[Stored data entries]
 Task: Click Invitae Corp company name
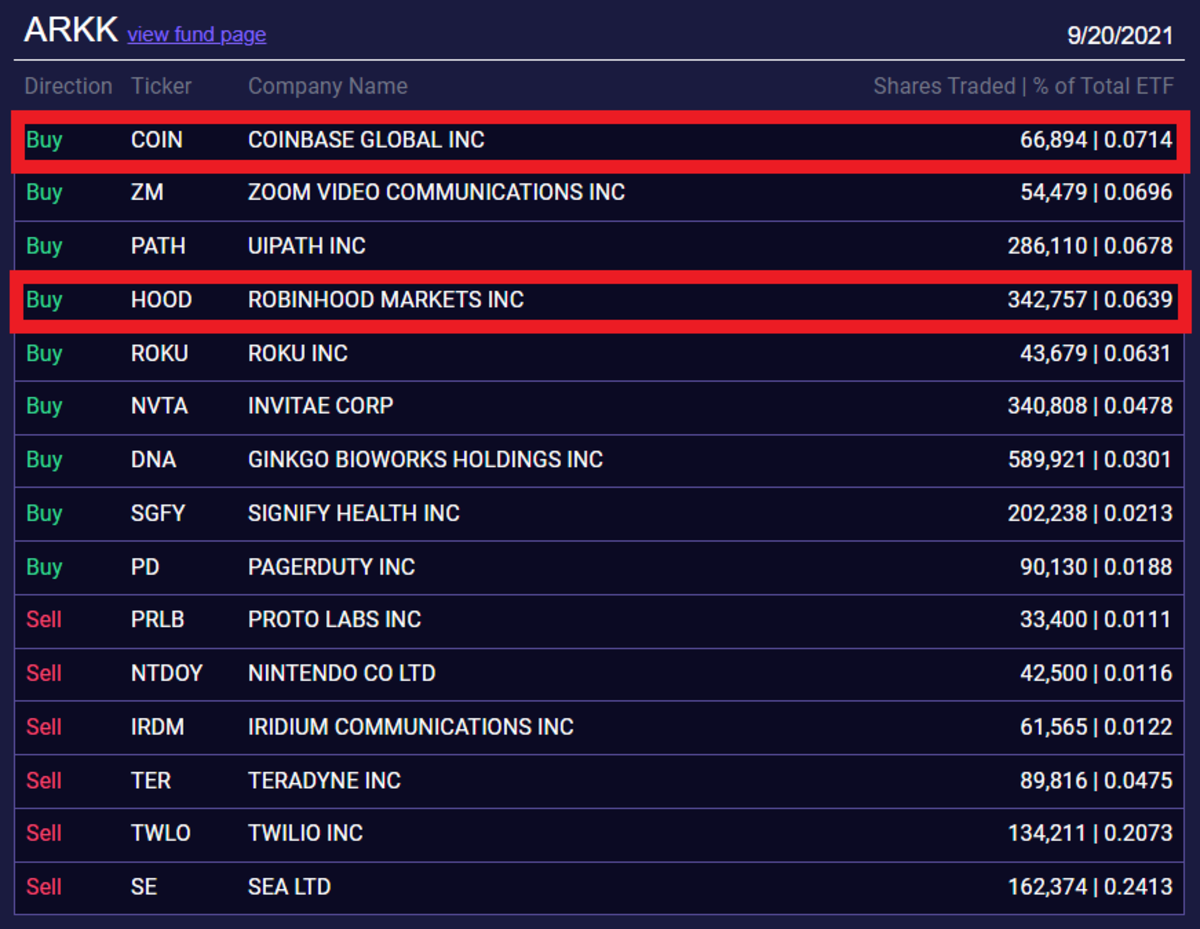pyautogui.click(x=320, y=406)
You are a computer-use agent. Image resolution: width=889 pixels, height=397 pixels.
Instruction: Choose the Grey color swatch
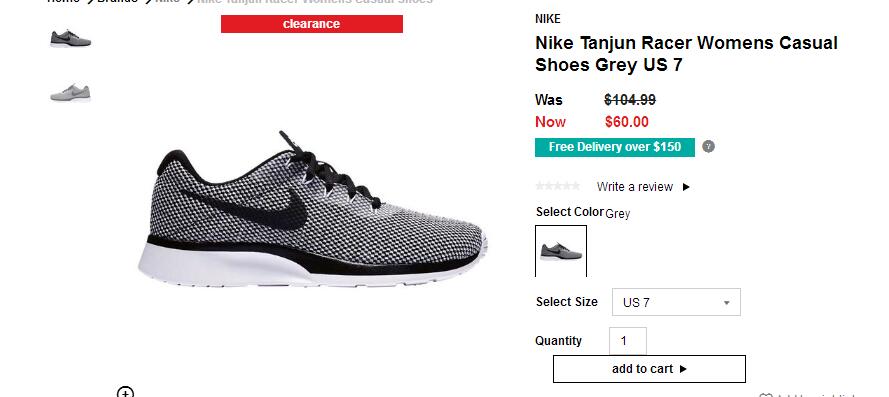[561, 251]
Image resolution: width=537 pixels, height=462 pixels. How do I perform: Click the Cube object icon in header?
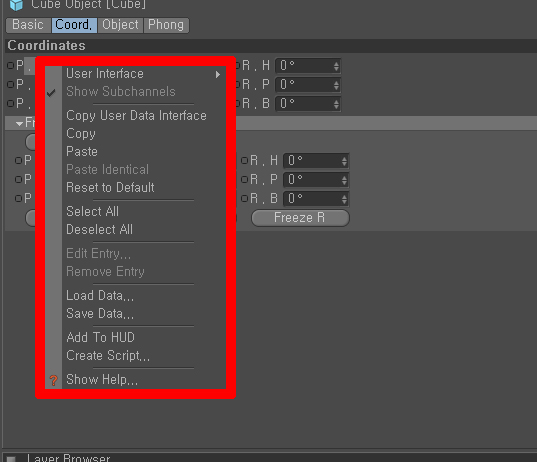coord(16,5)
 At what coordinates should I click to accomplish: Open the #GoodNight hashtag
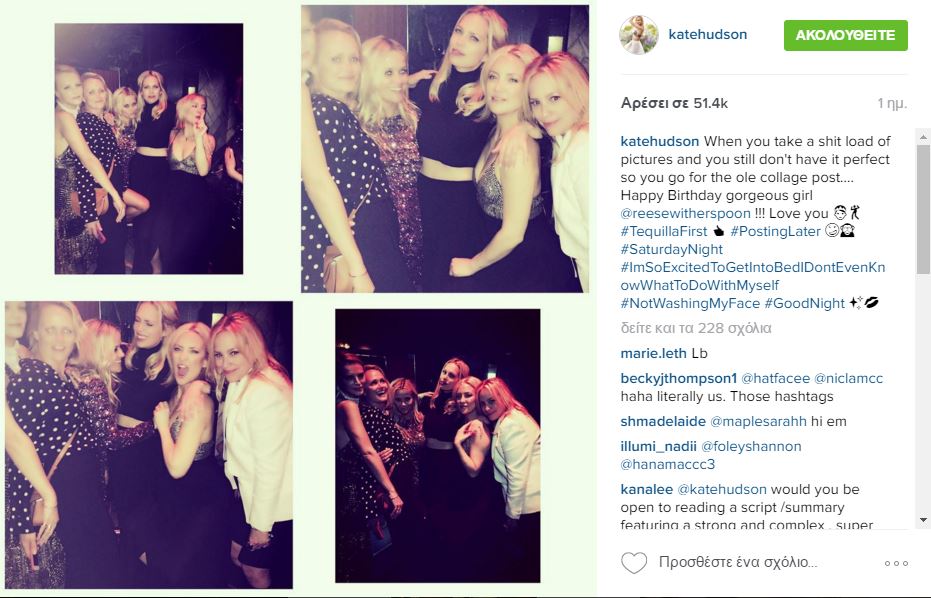click(805, 303)
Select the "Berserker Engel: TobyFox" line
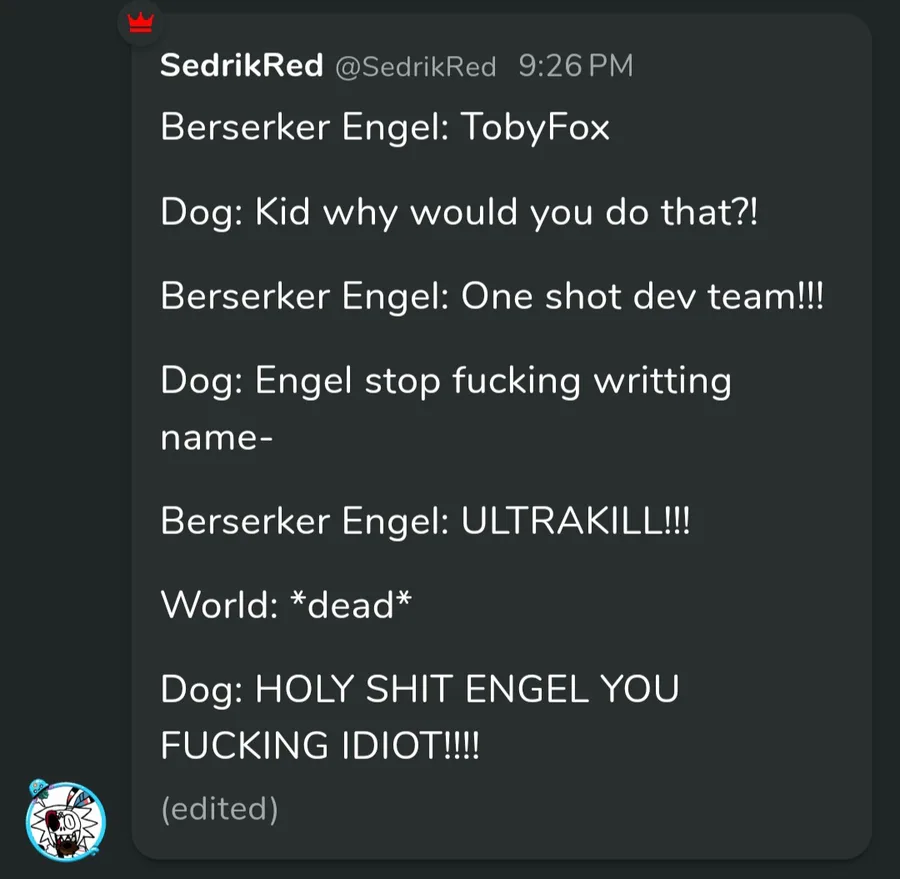900x879 pixels. pyautogui.click(x=385, y=127)

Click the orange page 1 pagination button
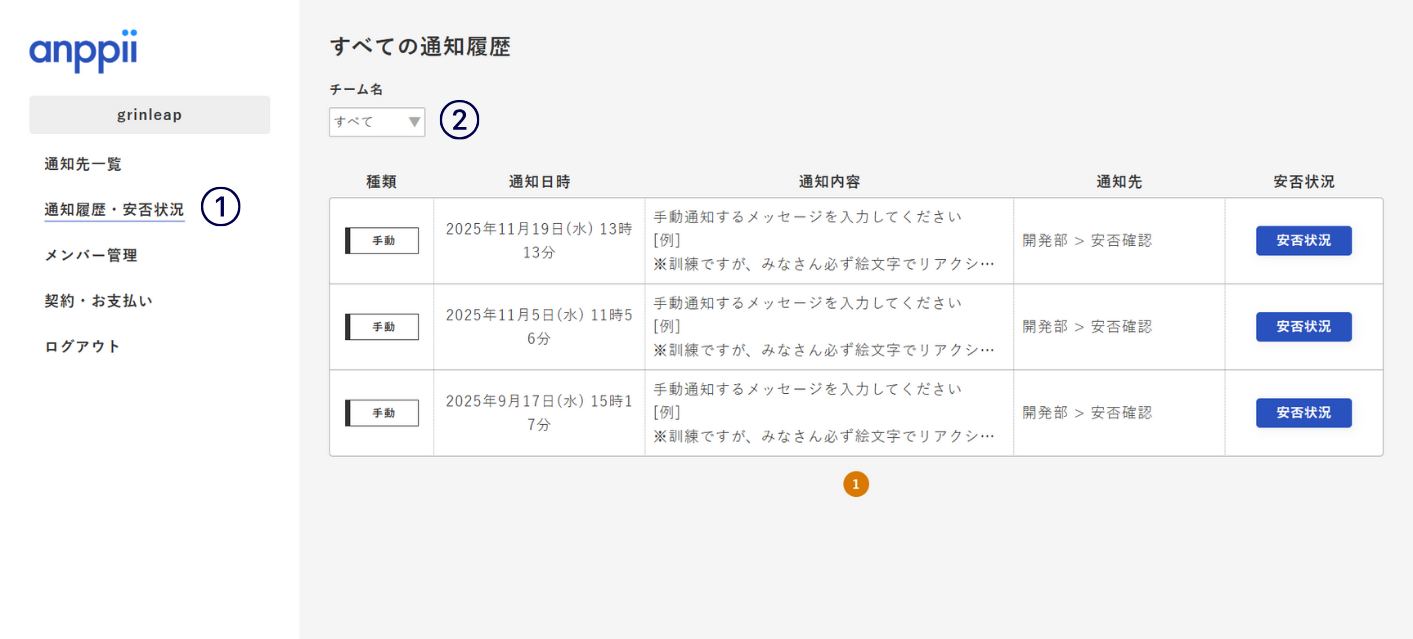click(856, 484)
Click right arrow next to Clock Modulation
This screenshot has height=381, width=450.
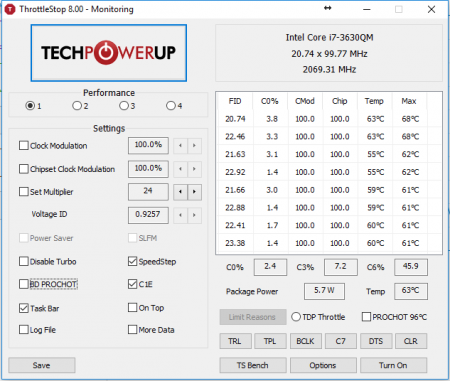(x=194, y=145)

## Exercise brief
A word-for-word copy of the records is required. Leave out every picture.

## Written answer
 Task: Click Invitae Corp company name
pyautogui.click(x=320, y=406)
You are a computer-use agent. Image resolution: width=889 pixels, height=397 pixels.
Instruction: Choose the Grey color swatch
[561, 251]
Image resolution: width=537 pixels, height=462 pixels. How do I perform: Click the Cube object icon in header?
coord(16,5)
 At what coordinates should I click to accomplish: Open the #GoodNight hashtag
click(805, 303)
Select the "Berserker Engel: TobyFox" line
900x879 pixels. pyautogui.click(x=385, y=127)

Click the orange page 1 pagination button
click(856, 484)
Click right arrow next to Clock Modulation
This screenshot has height=381, width=450.
(x=194, y=145)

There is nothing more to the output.